## What needs to be done
When you reach the line in the data below that contains "This screenshot has width=288, height=385.", please start repeating lines exactly, and stop after the line that contains "This screenshot has width=570, height=455.", repeating nothing else.

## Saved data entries
--
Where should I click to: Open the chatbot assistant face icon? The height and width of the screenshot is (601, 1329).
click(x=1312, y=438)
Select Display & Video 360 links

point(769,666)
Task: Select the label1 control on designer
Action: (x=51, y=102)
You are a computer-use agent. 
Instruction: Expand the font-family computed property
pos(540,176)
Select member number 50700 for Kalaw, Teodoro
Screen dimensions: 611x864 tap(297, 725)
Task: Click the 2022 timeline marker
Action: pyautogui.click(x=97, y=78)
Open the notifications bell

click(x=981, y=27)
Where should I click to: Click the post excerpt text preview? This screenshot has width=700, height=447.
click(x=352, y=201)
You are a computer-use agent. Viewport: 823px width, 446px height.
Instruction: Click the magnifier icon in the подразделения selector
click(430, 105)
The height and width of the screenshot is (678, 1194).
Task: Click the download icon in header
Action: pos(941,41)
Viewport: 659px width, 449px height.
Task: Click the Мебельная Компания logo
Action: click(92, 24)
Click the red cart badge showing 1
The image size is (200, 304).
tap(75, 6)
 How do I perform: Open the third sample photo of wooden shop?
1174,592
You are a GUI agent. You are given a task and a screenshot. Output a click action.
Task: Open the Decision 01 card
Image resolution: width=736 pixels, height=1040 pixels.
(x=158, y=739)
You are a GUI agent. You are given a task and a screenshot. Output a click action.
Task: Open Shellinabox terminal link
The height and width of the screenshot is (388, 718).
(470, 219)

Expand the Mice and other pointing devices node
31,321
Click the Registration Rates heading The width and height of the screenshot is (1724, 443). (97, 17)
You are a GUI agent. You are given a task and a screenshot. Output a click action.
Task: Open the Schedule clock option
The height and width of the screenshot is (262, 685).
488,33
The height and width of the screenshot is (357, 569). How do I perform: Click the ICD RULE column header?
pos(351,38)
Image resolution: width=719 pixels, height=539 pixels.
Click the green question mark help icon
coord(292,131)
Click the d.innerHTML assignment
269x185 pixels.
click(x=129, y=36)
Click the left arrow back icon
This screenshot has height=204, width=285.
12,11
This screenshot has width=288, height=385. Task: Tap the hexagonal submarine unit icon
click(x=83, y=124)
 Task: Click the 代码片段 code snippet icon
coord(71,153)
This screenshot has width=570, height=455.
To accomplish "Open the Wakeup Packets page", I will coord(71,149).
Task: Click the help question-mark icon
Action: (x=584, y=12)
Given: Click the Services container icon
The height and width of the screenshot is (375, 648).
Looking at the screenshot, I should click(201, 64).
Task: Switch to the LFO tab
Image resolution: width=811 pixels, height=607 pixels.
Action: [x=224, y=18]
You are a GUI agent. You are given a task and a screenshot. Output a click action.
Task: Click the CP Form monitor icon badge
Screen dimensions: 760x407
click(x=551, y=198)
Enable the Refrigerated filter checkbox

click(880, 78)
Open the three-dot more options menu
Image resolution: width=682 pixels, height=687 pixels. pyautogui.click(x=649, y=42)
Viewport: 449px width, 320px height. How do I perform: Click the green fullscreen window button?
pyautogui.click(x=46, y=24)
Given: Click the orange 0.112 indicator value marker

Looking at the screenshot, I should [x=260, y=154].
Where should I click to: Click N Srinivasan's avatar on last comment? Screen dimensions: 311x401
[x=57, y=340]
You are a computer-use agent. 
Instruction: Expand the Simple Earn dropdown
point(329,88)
--
## Answer to the exercise
This screenshot has width=288, height=385. Task: Tap the hexagonal submarine unit icon
click(x=83, y=124)
 Task: Click the 代码片段 code snippet icon
coord(71,153)
This screenshot has width=570, height=455.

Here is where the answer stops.